I capitoli 7 e 8 (Vi abbiamo fatto studiare) raccontano storie di ragazzi e ragazze fuggite all’estero. Vecchi ha fatto l’esperienza di incontrare tanti giovani laureati nelle più disparate università che si trovano a lavorare come commesse a Londra. Del resto è la stessa esperienza che ho fatto girando per le strade di Glasgow e di Edimburgo in Scozia.
Con 350.000 di italiani che vivono a Londra è l’ottava città italiana. In Italia troviamo piccoli centri spopolati, i giovani del Sud, ma anche del Nord fuggono se ne vanno all’estero. Dal 2008 ad oggi partono a un ritmo di 120.000 italiani all’anno. Un terzo di loro è fornito di laurea. Negli ultimi dieci anni, con tutti questi emigrati secondo Vecchi, si potrebbe fare una città simbolica di un milione e trecentomila abitanti, che potremmo chiamare “Belritorno”. «Non solo sarebbe più grande di Milano, ma sarebbe anche molto più ricca, più vivace e più acculturata. Se pensiamo che Milano sia la città più dinamica del Paese, ecco: ce ne siamo lasciati scappare una ancora migliore».

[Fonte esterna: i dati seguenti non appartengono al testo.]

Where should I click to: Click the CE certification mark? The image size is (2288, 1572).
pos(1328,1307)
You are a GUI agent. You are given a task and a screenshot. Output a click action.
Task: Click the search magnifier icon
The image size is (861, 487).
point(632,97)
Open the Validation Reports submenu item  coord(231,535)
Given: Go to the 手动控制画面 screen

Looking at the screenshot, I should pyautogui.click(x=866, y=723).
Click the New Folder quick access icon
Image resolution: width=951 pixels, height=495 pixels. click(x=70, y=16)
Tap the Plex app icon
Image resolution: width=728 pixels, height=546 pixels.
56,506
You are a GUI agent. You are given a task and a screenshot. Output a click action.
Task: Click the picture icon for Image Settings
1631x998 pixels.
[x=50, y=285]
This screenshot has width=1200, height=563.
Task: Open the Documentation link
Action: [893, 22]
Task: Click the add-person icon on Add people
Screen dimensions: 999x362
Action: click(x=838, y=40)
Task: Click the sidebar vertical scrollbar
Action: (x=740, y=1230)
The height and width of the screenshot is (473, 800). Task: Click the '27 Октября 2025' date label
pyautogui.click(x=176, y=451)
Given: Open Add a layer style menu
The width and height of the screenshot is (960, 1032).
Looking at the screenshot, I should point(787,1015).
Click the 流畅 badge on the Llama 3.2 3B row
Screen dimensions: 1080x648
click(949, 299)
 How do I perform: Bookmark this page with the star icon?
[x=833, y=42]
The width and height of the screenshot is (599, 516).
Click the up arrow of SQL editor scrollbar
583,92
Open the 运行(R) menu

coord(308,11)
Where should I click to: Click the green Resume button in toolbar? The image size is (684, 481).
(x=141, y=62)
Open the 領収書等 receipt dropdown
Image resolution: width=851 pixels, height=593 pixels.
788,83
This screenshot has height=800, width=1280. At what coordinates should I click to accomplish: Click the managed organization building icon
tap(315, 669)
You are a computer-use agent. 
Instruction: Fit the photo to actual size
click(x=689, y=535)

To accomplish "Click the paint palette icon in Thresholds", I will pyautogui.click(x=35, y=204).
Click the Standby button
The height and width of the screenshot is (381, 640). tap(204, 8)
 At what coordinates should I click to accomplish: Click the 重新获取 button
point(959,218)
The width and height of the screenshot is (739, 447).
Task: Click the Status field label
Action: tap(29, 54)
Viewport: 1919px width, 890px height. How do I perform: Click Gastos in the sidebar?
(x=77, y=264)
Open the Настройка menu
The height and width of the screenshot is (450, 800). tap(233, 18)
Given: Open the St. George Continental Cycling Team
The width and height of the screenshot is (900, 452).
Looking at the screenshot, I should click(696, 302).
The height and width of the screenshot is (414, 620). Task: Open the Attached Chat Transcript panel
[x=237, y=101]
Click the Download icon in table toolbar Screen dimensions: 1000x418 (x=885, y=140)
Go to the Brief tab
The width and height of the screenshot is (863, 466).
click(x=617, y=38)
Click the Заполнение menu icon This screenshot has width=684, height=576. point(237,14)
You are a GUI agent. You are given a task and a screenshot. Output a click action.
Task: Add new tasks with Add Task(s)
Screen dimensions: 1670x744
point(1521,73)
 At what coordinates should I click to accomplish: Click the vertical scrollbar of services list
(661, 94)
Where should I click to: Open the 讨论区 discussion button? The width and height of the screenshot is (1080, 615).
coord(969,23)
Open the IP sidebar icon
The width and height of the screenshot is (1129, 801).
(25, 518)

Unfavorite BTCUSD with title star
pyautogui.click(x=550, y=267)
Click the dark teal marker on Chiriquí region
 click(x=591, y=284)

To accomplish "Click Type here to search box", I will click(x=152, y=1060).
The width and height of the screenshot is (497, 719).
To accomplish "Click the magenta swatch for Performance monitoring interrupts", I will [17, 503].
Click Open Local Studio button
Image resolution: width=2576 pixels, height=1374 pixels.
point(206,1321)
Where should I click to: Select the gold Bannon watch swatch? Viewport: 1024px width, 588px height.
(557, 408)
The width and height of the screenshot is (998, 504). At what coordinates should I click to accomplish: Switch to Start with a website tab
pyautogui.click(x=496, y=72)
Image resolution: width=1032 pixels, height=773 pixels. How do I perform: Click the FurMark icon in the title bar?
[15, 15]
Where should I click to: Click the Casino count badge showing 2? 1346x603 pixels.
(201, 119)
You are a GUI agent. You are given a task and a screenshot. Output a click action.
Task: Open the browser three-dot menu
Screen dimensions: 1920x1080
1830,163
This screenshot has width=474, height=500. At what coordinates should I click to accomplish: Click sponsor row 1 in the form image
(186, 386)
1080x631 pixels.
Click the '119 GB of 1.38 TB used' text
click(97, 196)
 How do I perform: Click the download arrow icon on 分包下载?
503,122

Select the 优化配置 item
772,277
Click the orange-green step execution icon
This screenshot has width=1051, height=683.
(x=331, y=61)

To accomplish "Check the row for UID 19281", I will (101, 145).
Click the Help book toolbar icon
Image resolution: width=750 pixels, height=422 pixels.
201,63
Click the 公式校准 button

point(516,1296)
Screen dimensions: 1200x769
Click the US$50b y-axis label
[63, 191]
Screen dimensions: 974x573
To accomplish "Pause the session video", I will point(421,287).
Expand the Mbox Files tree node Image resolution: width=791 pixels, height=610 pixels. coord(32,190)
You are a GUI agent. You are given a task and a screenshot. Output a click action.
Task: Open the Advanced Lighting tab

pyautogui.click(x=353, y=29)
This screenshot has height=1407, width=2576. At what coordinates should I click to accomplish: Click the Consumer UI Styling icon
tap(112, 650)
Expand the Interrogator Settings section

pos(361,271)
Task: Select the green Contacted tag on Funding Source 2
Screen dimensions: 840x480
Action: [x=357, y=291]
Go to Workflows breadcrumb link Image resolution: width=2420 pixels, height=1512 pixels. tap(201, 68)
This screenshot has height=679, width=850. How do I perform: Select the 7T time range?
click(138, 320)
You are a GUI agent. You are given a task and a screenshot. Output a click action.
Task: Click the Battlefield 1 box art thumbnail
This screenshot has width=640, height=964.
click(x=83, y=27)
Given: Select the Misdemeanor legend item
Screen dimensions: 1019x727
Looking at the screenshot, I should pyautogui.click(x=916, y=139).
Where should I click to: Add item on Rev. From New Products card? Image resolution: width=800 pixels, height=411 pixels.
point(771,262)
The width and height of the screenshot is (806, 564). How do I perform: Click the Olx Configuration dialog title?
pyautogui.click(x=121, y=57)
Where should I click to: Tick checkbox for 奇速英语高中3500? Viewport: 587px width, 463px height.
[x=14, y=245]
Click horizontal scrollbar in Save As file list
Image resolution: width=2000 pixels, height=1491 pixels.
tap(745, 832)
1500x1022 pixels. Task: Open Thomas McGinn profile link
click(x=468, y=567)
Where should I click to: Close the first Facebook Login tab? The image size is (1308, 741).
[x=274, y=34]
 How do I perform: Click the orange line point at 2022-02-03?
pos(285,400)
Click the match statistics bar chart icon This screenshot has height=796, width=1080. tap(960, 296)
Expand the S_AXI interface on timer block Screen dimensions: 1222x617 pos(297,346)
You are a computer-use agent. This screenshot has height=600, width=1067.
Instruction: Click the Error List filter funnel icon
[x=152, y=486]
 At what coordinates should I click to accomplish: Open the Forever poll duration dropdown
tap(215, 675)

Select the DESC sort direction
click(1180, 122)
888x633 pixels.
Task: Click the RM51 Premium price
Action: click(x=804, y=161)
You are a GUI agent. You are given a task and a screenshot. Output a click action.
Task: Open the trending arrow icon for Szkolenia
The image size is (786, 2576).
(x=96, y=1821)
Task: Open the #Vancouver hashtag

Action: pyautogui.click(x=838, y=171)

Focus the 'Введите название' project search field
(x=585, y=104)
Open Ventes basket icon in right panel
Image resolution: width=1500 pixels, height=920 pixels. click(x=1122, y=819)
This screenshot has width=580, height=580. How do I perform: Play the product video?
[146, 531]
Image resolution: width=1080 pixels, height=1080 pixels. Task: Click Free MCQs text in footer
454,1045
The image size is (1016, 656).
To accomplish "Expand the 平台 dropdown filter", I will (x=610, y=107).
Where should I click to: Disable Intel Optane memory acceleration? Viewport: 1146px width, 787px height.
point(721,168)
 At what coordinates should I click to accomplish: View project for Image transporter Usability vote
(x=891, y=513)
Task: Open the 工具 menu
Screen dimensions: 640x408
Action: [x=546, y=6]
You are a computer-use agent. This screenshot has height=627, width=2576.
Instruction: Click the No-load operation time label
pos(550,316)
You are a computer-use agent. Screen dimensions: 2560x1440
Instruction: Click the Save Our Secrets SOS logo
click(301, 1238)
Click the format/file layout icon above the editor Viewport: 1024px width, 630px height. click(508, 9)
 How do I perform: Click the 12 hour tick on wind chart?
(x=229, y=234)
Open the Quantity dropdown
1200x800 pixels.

Ma chi ha pagato per far studiare sei anni Paolo o Gennaro? Due amici di Vecchi. «Per formare questi ragazzi lo sforzo è stato collettivo, e anche grande. Ogni laureato ci costa come una Ferrari: circa 200.000 euro. Ogni diplomato la metà, ma sempre 100.000 euro, pagati con le tasse di tutti».
Se ne va il frutto del nostro investimento, a raccoglierlo saranno altri.
Su questo “genocidio culturale”, cosa di cono i politici? Nel 2016, l’allora ministro del Lavoro Giuliano Poletti, se ne uscì con una frase a dir poco, infelice: «Alcuni di loro è anche meglio non averli tra i piedi».
Il libro di Vecchi affronta l’annosa questione delle specializzazioni dei nostri giovani, abbiamo laureati che stanno a casa e imprese che cercano persone, ma non hanno il profilo giusto. Giulia che ha studiato Scienze pedagogiche, si sente dire: «certo che se hai studiato Scienza delle merendine, ora non puoi venire a lamentarti». I problemi sono grandi, sembra che gli Istituti tecnici o professionali in Italia sono stati declassati. E poi i centri per l’impiego che fine hanno fatto? Sono riusciti a trovare un impiego ad appena il 3% delle persone. Ma forse sono serviti soltanto a quei 8.000 cinquantenni che ci lavorano.
La questione pensionati viene affrontata al 9° capitolo. Anche qui ci sono privilegiati e altri no. Vecchi affronta la questione degli squilibri pensionistici, l’assegno contributivo e quello figurativo. Pensioni inique che possono apparire come furti, mentre altre pensioni che non bastano per vivere e la gente è costretta ad arrivare a gesti estremi come il furto nei supermercati.
Al 10° capitolo, c’è l’intervista alla signora degli anelli, una breve scheda sulla Elsa Fornero e la sua riforma. Ad essere sincero dopo aver letto le pagine del libro di Vecchi, un po’ ho modificato i miei pregiudizi in merito al tentativo della professoressa torinese di “salvare” il nostro sistema pensionistico.
Il libro di Vecchi affronta anche la questione demografica; la forte denatalità in Italia è il problema dei problemi. L’invecchiamento del Paese è una tragedia. Si potevano investire tutti quei soldi messi per altri settori, per far ripartire le nascite.
Vecchi per fotografare l’attuale situazione giovanile, intervista anche uno psichiatra, Raffaele Morelli, che fa una descrizione abbastanza severa: «Abbiamo creato una generazione che non ha futuro. Anzi, che non lo vede, che non lo sogna più: è la cosa peggiore che possa accadere. Un’anima che non ha niente in cui credere, prima o poi si ammala. E’ inevitabile. Sulla sua strada c’è l’alcol, la depressione, ci sono solo psicofarmaci». Stiamo esagerando?